Un magnifique tribut
Tout comme en 1965, les croquis de la ville ravagée et de la ville en reconstruction se limitent à certains secteurs. On dirait que la ville «utile» est la ville ostentatoire, excessive dans la paix comme dans la guerre, la ville qui se donne en spectacle, oublieuse de ce qui d’elle reste en coulisses, visages escamotés, méconnus, comme évacués de l’image qu’une certaine classe s’en donne. Ville invisible doublant la ville qu’on veut bien donner à voir. Il n’empêche que Jacques Liger-Belair est un véritable amateur de Beyrouth, je veux dire un véritable amoureux d’une ville qu’il dote d’un V majuscule. Son ouvrage est un généreux et magnifique tribut à la capacité de résurgence de cette Ville-Phénix «mille fois morte et mille fois revécue» comme l’énonce inoubliablement Nadia Tuéni.

▶ TRAVAIL DEMANDÉ: Dans l'extrait sur Beyrouth, quels sont tous les participes qui qualifient le mot « visages » ? Le matériel qui suit vient d'une autre source que l'extrait.

▶ MATÉRIEL FOURNI:
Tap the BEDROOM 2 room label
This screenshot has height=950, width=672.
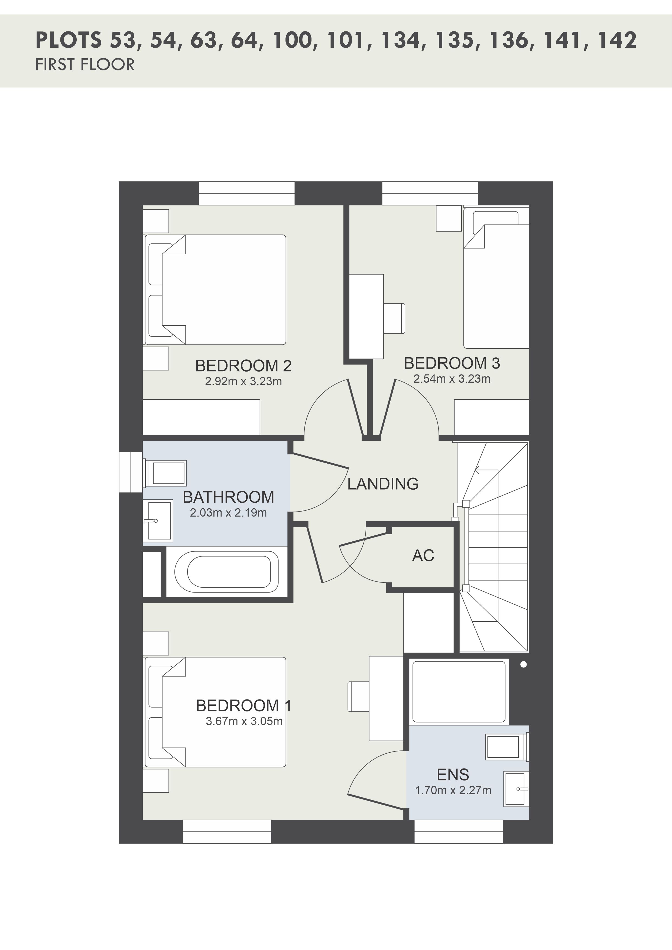point(243,366)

▶ RÉPONSE PROPOSÉE: escamotés, méconnus, évacués